▶ [DATA SHOWN]
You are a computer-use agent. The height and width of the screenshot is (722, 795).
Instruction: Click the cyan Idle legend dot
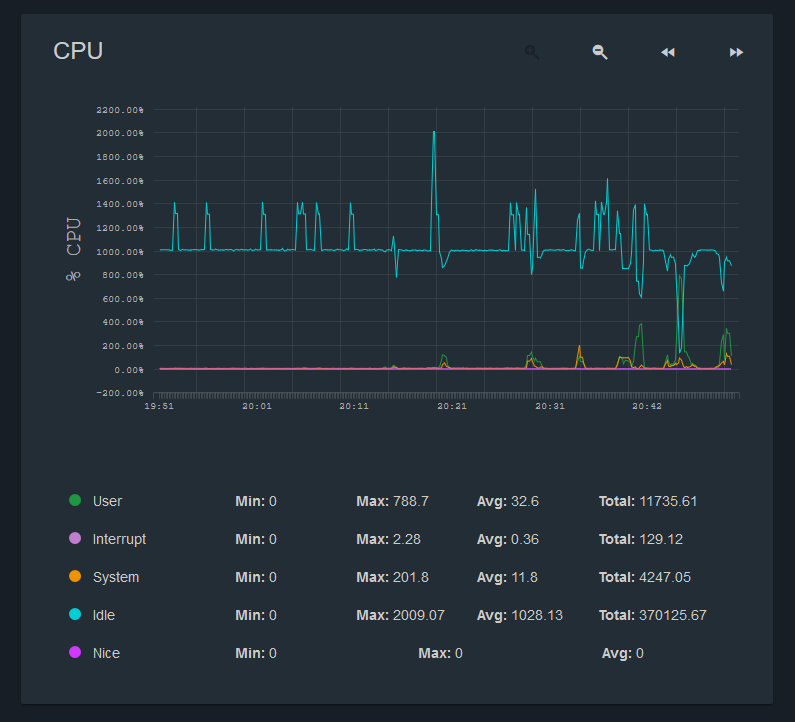pyautogui.click(x=75, y=615)
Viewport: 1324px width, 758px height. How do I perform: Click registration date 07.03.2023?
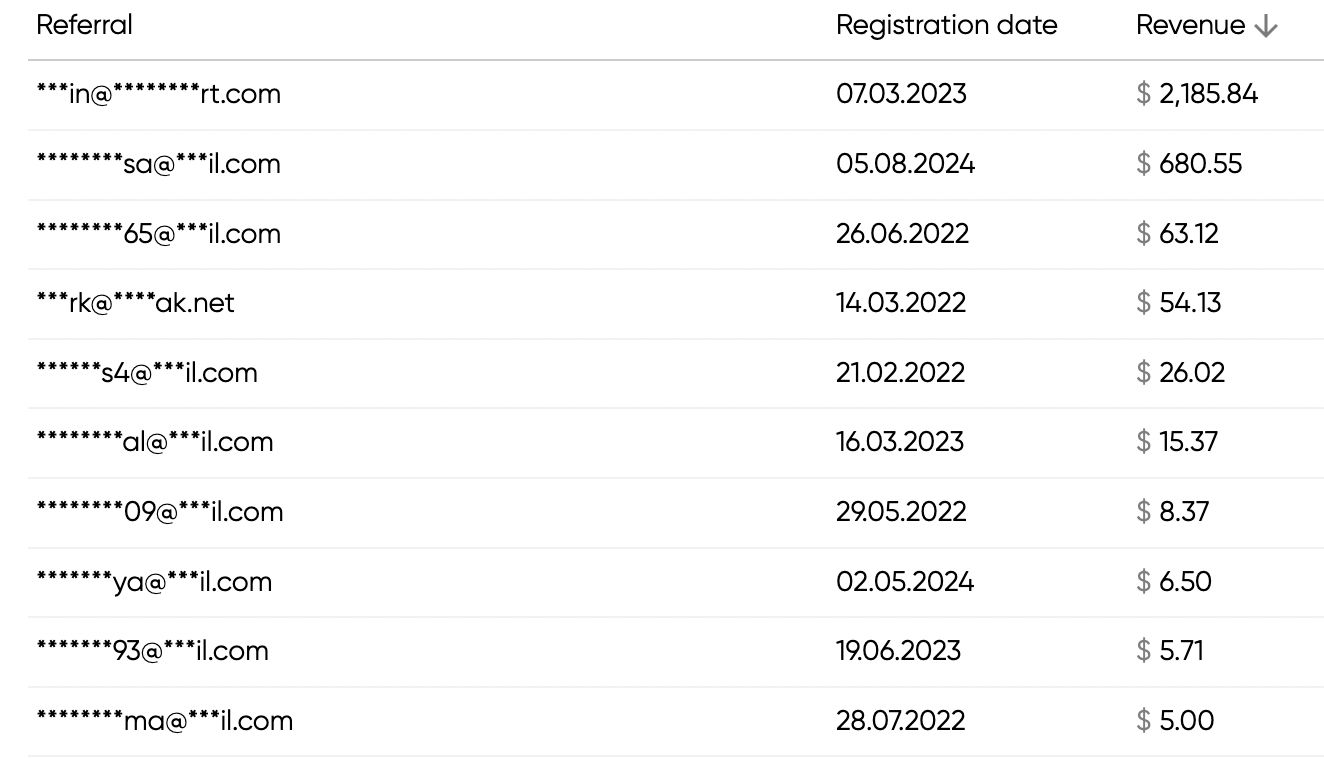[x=902, y=94]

▶ [TASK TO COMPLETE] Convert the lines above into a Markdown table with the columns "No." and "Line", giving each line its own numbered row, omitting blank lines, and leaving out the pictures.

▶ [THE OUTPUT]
| No. | Line |
|---|---|
| 1 | You are a computer-use agent. The height and width of the screenshot is (722, 795). |
| 2 | Instruction: Click the cyan Idle legend dot |
| 3 | pyautogui.click(x=75, y=615) |
| 4 | Viewport: 1324px width, 758px height. How do I perform: Click registration date 07.03.2023? |
| 5 | [x=902, y=94] |